Kadın ve erkeklerin yürüyerek tavaf yapması sünnettir. Ancak hastalık veya başka nedenlerden dolayı binekli olarak tavaf etmek mekruh değildir.
Ümmü Selma hasta olduğu halde Mekke´ye geldi. Hz. Peygamber; ona şöyle dedi: ´Halkın arkasında binekli olarak tavaf et!´[20]
2. Tavafa başlarken Hacer´ul-Esved´i öpmeli veya ona dokunmalıdır. Çünkü Hz. Peygamber böyle yapardı.[21] İzdiham veya benzeri bir nedenden dolayı Hacer´ul-Esved´e yaklaşma imkânı bulunamazsa, ona uzaktan işaret edilmelidir. Bu da erkeklere mahsus bir sünnettir. Kadınların, Hacer´ul-Esved´i öpmeleri, ona dokunmaları sünnet değildir. Ancak tavaf yeri boş olduğunda kadınlar bunu yapabilirler. Hacer´ul-Esved´i öpmek veya ona dokunmak halka eziyet verecekse, erkeklerin de ona dokunup öpmeleri müstehab olmaktan çıkar, mekruh veya haram olur Bu halka verilen eziyete göre değişir. Bu hususta Hz. Peygamber Hz Ömer´e şöyle demiştir:
Ey Ömer! Sen güçlü bir kişisin. Hacer´ul-Esved´e dokunup öpmek için insanlarla itişme, çünkü zayıf bir kimseye eziyet verebilirsin. Bunu, tenha olduğu zaman yap. Tenha değilse uzaktan teşbih ve tehlil getirip ona işaret etmen yeterlidir.[22]
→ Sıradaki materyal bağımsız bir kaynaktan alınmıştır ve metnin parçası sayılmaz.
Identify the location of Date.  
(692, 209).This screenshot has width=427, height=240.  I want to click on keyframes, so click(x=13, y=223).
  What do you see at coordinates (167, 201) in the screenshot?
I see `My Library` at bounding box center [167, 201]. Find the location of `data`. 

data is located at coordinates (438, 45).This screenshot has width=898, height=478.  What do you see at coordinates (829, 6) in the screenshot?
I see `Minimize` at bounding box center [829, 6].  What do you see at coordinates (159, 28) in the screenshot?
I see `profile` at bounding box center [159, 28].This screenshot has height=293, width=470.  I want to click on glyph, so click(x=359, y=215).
3. Her şavt´ta Hacer´ul-Esved´e dokunup öpmek.
Tavaf ve namazdan sonra da Hacer´ul-Esved´e dokunup öpmek sünnettir.
4. Tavafın başlangıcında şöyle demelidir:
Allah´ın ismiyle. Allah en yücedir. Yârab! Sana iman etmek, kitabını tasdik etmek, va´dini yerine getirmek, peygamberin Muhammed´in sünnetine tâbi olmak üzere bunu yapıyorum.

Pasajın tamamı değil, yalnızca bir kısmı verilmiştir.